On Sun, May 20, 2012 at 8:44 PM,  <ny6...@gmail.com> wrote:
> On Sun, May 20, 2012 at 06:01:27PM +0100, Stroller wrote:
>>
>> On 20 May 2012, at 10:41, Jes?s J. Guerrero Botella wrote:
>> > ...
>> > Specially for bands like led zeppelin, I would just use the second method 
>> > (adjust while playing, rather than while ripping). Someday you will want 
>> > to hear the whole disk as it was intended, ?
>>
>> I agree that adjust-whilst-playing is the best method, but we won't be 
>> hearing this music as intended for a while.
>>
>> All digital Led Zep releases (i.e. including all CDs) are notoriously poorly 
>> remastered, with excessive gain applied.
>>
>> http://en.wikipedia.org/wiki/Loudness_war
>>
>> So far they have deteriorated with each remastering / re-release.
>>
>> Huge threads on the Steve Hoffman forums discussing this, if you want to 
>> cork sniff.
>>
>> Stroller.
>
> I can attest to this - Led Zep II - awful.
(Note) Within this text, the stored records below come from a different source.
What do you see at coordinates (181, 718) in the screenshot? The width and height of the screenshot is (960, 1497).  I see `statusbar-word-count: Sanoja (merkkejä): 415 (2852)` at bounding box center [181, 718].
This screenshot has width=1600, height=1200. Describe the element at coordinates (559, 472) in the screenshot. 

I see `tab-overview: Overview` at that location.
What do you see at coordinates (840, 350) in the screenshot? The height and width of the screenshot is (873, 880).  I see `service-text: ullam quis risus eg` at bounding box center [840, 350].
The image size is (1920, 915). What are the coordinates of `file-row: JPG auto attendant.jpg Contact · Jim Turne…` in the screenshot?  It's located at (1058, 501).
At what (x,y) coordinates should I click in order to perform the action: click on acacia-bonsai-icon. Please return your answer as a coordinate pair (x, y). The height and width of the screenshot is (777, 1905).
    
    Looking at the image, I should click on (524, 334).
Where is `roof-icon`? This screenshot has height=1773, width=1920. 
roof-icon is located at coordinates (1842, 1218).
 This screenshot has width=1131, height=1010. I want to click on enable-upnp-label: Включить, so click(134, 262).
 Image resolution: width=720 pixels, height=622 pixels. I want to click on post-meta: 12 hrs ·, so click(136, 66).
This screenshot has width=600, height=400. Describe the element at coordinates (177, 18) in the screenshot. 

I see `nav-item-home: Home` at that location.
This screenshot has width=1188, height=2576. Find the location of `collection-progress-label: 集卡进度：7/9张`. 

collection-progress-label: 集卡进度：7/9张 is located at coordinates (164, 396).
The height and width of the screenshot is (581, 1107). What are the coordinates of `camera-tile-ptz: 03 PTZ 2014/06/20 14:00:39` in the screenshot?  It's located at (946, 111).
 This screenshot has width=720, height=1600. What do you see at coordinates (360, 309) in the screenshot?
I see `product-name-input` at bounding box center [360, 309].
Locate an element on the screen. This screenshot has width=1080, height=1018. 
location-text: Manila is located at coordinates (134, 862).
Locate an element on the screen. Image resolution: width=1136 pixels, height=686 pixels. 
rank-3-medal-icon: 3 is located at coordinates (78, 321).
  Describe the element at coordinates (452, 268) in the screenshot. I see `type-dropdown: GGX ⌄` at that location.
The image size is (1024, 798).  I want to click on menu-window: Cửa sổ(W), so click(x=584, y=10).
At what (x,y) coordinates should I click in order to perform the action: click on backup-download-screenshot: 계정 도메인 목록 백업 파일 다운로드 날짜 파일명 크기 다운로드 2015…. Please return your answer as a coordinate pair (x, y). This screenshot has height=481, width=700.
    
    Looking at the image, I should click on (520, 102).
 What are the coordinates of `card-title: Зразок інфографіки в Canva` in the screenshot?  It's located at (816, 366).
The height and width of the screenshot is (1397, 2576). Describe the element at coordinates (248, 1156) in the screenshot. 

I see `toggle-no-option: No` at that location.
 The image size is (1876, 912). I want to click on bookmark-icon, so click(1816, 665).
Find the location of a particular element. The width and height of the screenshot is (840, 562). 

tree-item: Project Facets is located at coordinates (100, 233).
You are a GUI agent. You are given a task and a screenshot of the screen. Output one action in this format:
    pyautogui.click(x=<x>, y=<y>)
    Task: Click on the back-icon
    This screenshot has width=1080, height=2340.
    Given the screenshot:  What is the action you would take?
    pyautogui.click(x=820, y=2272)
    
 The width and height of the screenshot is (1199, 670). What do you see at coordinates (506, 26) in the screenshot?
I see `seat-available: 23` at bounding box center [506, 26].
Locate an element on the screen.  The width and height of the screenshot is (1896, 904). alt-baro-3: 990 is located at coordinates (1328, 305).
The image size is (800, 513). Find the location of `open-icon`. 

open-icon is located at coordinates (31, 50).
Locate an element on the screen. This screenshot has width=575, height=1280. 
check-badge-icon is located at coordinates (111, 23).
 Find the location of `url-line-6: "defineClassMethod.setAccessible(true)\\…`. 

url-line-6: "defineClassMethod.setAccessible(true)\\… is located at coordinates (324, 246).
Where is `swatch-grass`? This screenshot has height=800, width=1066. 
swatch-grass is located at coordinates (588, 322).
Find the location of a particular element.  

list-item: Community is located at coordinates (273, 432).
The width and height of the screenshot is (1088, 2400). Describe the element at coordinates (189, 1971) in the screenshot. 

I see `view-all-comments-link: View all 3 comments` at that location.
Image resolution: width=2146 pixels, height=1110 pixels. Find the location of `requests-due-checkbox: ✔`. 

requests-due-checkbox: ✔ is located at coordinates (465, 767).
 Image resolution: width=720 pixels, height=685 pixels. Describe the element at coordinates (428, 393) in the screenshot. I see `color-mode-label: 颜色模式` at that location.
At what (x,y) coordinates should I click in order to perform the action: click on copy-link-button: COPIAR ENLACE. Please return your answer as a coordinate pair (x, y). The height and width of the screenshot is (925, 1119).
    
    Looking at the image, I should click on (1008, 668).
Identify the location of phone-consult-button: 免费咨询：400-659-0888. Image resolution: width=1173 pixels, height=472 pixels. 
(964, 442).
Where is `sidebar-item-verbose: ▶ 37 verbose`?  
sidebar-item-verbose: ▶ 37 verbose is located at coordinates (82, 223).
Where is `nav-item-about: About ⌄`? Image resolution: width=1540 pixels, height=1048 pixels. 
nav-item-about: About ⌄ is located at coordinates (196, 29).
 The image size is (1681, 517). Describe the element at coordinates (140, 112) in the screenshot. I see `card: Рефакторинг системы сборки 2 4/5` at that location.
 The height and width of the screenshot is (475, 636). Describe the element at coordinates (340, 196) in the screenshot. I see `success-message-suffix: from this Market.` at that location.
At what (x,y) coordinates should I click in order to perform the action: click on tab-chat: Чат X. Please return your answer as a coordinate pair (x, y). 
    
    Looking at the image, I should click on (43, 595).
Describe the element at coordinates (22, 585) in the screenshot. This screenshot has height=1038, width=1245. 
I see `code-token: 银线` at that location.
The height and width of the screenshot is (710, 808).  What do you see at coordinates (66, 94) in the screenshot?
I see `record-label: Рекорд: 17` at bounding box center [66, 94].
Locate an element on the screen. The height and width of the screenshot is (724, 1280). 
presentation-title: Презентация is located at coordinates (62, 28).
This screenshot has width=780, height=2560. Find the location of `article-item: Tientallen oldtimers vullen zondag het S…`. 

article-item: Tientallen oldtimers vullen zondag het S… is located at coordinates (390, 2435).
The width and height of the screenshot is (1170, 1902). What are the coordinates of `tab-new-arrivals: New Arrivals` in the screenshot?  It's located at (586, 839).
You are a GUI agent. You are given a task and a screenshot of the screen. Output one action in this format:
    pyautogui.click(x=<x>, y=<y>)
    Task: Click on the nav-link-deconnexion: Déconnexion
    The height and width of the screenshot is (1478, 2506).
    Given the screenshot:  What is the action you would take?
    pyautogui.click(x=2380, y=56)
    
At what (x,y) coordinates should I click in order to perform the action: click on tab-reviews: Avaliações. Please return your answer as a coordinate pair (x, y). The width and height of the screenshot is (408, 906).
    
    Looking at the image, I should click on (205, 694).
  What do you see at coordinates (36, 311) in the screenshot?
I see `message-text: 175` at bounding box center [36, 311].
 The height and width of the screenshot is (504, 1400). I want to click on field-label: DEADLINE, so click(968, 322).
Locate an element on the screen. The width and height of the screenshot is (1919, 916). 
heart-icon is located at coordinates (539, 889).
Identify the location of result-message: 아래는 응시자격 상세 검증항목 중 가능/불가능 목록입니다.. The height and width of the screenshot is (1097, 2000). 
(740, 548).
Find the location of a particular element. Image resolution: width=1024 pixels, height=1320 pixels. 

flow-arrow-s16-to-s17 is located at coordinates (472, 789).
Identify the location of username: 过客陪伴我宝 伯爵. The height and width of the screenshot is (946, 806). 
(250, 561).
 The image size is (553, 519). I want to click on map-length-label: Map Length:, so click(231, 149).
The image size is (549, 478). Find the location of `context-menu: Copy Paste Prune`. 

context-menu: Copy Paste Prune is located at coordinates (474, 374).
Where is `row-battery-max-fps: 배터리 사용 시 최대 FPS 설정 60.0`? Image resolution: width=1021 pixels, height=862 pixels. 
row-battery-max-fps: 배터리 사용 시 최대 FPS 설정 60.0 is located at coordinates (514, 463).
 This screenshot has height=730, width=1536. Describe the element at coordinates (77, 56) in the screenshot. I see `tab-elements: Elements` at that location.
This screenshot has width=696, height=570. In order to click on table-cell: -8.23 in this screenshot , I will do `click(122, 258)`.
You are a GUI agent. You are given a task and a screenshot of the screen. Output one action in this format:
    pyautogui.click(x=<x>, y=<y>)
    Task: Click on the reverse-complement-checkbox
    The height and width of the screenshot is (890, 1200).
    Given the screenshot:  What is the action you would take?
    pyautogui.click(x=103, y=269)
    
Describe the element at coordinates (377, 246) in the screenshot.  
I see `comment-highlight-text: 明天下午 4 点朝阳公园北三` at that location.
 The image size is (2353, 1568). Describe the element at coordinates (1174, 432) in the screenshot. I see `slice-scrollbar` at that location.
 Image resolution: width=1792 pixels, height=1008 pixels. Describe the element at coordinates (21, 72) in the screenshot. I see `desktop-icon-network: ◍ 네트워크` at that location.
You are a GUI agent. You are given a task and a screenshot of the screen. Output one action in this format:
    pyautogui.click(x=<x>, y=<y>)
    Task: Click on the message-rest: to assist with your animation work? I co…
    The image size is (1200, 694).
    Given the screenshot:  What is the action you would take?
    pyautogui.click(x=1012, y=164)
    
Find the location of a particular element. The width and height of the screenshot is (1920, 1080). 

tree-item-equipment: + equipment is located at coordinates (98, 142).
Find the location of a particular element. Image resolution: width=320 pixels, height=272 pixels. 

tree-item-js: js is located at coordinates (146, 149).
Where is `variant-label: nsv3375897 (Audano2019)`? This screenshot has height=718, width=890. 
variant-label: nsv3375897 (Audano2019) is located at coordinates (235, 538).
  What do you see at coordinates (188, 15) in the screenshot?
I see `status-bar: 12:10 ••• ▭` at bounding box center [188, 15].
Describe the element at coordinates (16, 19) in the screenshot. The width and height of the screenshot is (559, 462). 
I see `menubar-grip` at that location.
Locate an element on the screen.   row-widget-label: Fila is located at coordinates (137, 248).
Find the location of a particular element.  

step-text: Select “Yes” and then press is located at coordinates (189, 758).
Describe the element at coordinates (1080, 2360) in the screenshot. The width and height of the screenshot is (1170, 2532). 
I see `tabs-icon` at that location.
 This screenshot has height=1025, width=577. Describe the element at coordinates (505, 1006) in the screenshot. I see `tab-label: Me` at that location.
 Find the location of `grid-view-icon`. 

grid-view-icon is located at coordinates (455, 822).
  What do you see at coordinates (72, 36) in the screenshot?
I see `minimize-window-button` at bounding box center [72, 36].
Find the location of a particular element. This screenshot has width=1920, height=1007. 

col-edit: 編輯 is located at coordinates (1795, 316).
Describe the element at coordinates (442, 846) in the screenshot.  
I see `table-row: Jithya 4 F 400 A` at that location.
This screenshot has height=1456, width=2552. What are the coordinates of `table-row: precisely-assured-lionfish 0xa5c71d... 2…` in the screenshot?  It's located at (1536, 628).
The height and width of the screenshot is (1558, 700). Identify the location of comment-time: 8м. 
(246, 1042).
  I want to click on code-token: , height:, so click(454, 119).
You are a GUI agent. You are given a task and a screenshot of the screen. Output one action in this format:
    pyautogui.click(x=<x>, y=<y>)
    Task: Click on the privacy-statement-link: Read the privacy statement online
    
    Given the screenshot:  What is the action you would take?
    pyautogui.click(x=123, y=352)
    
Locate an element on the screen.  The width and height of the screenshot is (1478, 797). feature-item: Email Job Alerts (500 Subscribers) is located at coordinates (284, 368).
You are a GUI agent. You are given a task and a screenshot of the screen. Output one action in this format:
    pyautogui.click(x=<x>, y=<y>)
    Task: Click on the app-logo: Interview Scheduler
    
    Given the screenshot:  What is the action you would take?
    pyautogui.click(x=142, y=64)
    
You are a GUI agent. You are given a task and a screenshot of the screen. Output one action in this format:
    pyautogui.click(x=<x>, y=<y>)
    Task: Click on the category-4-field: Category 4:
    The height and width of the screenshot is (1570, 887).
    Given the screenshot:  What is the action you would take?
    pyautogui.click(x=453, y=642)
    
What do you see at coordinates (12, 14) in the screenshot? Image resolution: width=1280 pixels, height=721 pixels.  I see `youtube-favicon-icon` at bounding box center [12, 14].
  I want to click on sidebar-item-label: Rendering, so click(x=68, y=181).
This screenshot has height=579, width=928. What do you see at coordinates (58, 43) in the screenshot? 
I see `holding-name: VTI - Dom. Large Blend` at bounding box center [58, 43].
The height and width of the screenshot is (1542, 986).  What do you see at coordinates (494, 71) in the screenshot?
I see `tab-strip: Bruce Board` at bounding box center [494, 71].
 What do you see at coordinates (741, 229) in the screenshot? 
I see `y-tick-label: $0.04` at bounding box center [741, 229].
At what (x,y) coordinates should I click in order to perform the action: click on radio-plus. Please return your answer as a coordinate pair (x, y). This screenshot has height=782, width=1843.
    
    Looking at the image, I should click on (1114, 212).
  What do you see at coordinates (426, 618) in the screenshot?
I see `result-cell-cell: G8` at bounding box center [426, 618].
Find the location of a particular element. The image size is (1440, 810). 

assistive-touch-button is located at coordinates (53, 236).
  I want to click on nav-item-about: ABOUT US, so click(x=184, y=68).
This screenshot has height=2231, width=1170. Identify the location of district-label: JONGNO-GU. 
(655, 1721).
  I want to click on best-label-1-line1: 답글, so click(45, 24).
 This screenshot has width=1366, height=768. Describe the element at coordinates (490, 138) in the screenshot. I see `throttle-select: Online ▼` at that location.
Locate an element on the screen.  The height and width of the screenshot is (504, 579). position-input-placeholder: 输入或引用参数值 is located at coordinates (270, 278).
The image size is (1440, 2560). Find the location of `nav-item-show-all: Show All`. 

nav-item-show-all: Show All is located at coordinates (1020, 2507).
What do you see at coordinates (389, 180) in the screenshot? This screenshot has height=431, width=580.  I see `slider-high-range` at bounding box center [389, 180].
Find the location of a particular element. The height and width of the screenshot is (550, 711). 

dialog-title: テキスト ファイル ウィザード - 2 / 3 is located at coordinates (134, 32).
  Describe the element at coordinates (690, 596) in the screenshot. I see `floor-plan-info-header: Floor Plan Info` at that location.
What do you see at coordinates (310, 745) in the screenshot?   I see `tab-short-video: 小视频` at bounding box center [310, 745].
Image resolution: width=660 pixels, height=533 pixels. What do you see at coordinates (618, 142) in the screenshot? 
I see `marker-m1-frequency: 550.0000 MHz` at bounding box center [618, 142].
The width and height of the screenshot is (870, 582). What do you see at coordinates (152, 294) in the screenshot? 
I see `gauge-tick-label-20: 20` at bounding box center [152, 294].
An older disk, not even a
> remaster.  I can only play it at moderate levels - it loses all it's dynamic
> range at higher levels.  A big disappointment.

Dipping only slightly further offtopic, are they still pressing vinyl?
I believe there are a number of tools for automatically splitting and
transcoding audio input from a vinyl player.